> _Source data_
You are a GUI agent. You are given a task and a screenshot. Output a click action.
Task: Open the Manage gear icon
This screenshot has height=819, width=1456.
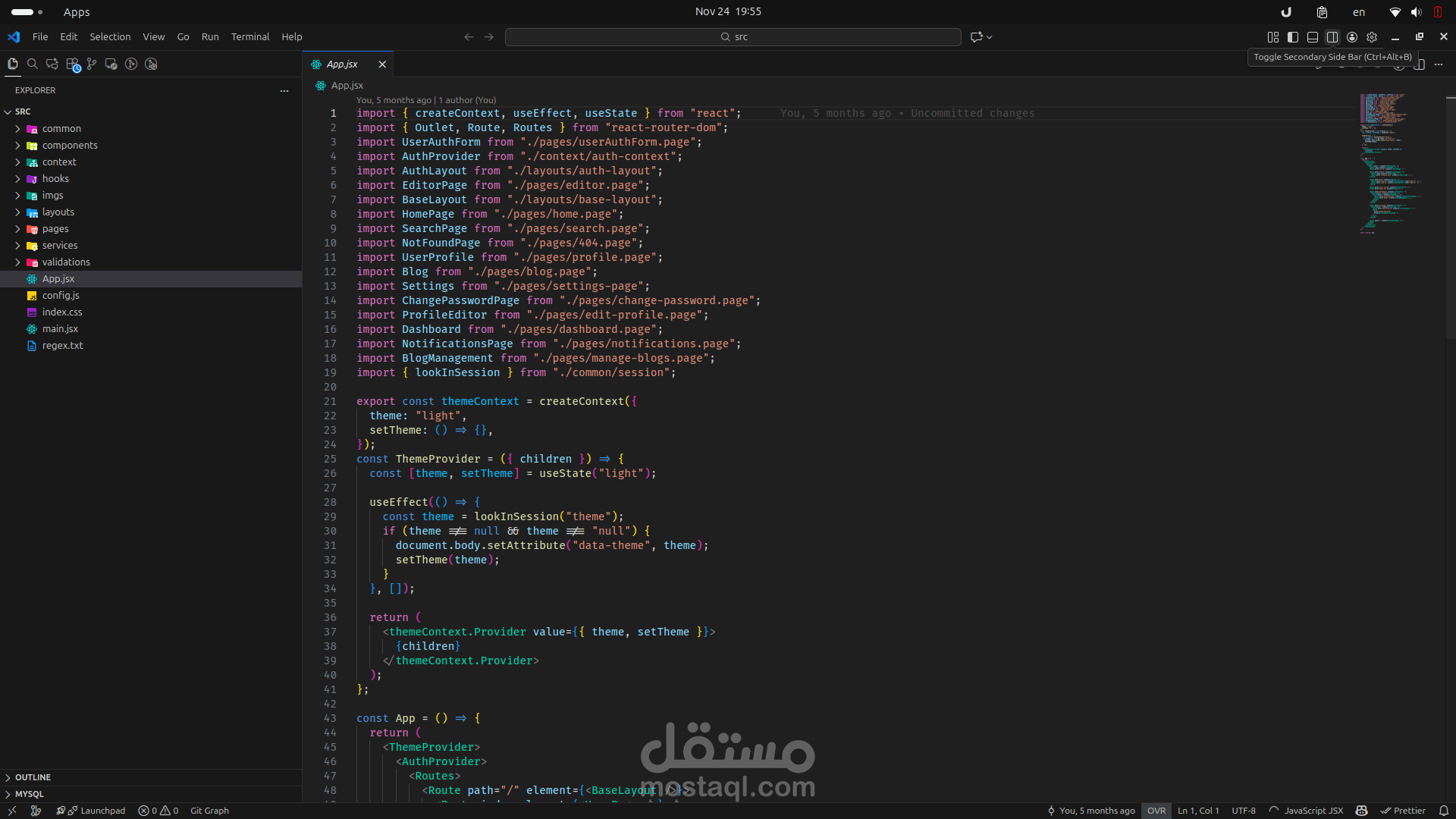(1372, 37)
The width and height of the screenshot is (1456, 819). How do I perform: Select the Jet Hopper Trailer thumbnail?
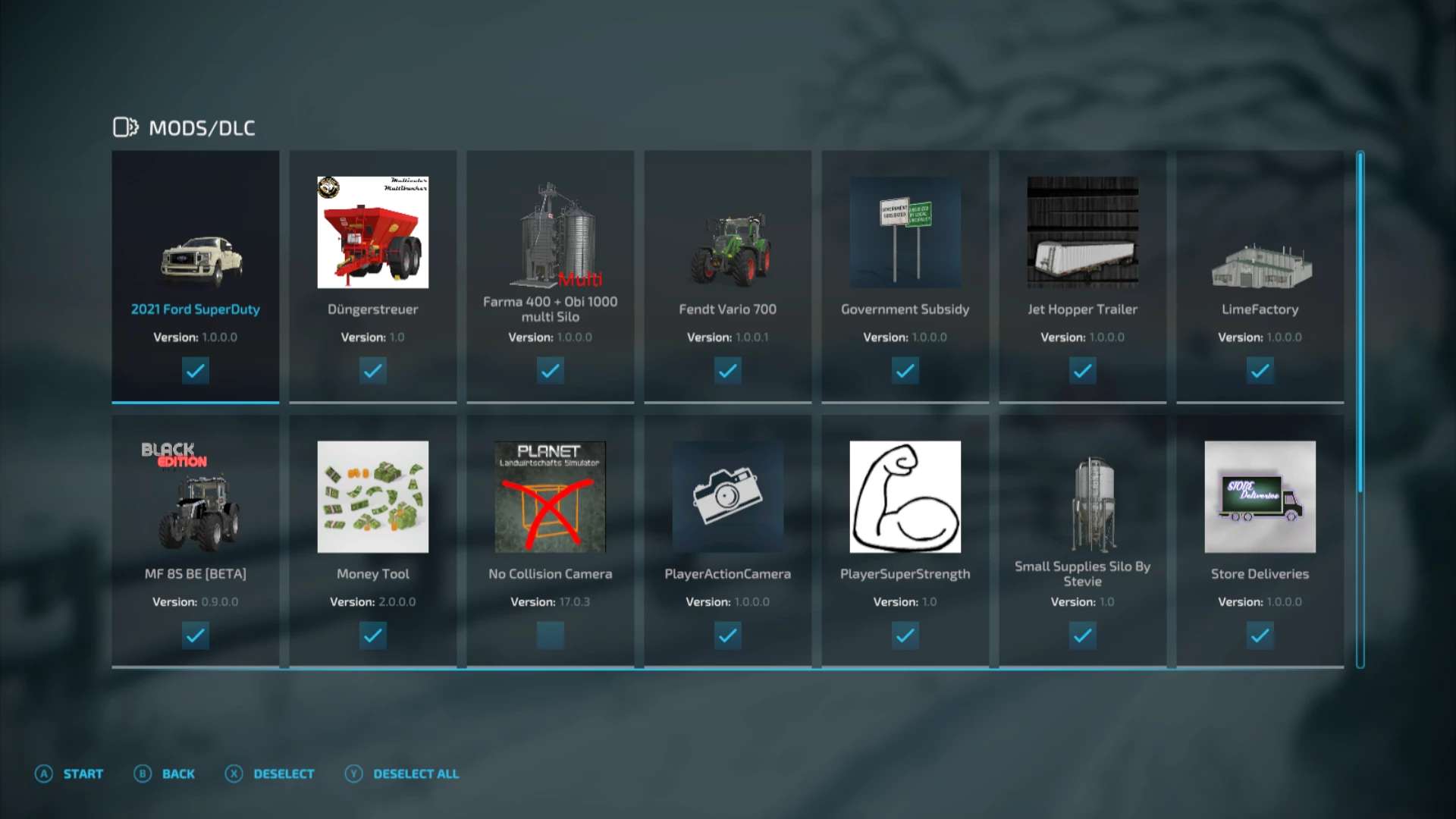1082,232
--
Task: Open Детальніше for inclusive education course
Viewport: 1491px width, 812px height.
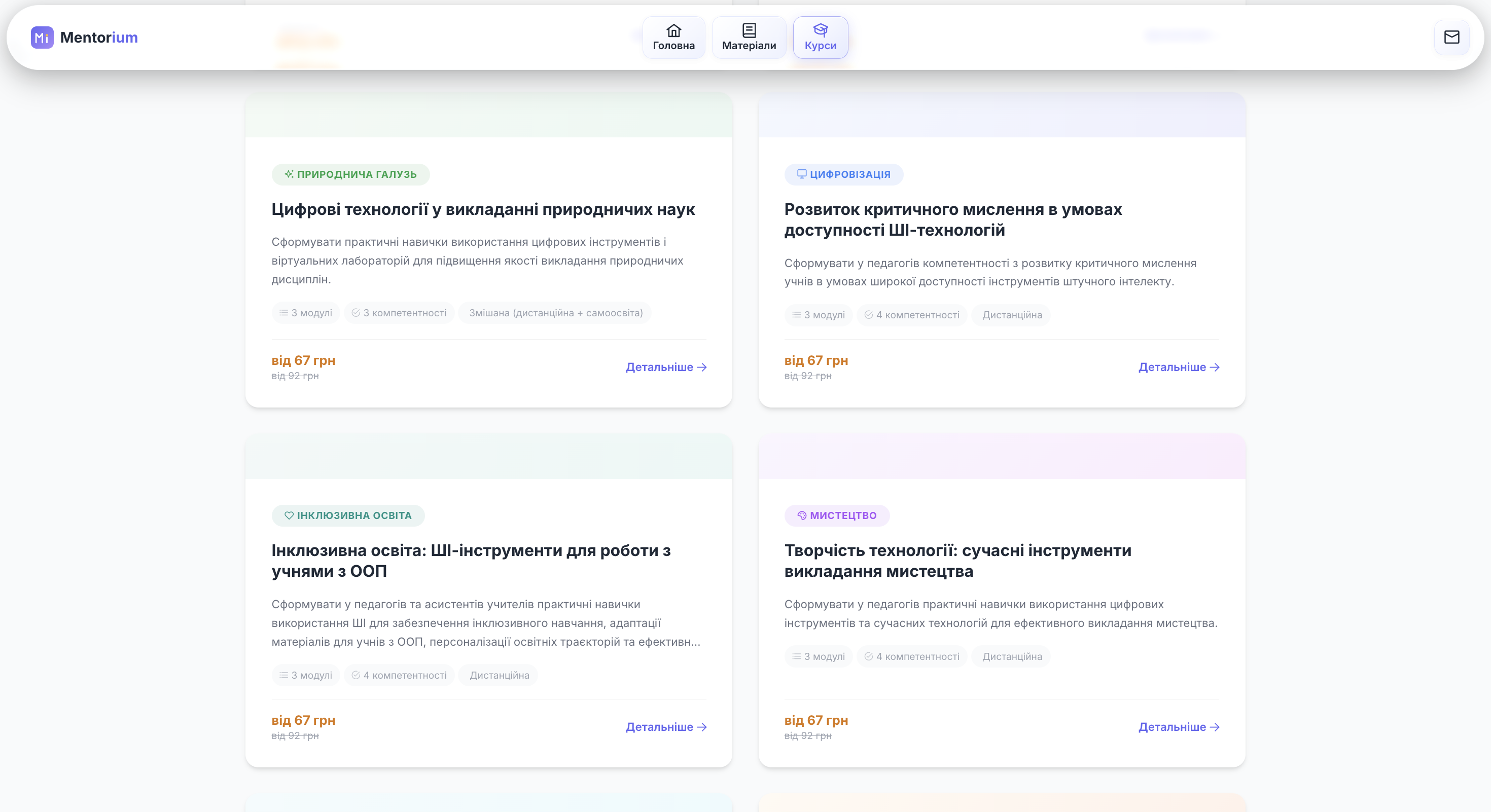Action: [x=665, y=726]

> _To do_
Show all of the lines above in which "Open" is present.

> _Written reply_
Task: Open the Manage gear icon
Task: Open Детальніше for inclusive education course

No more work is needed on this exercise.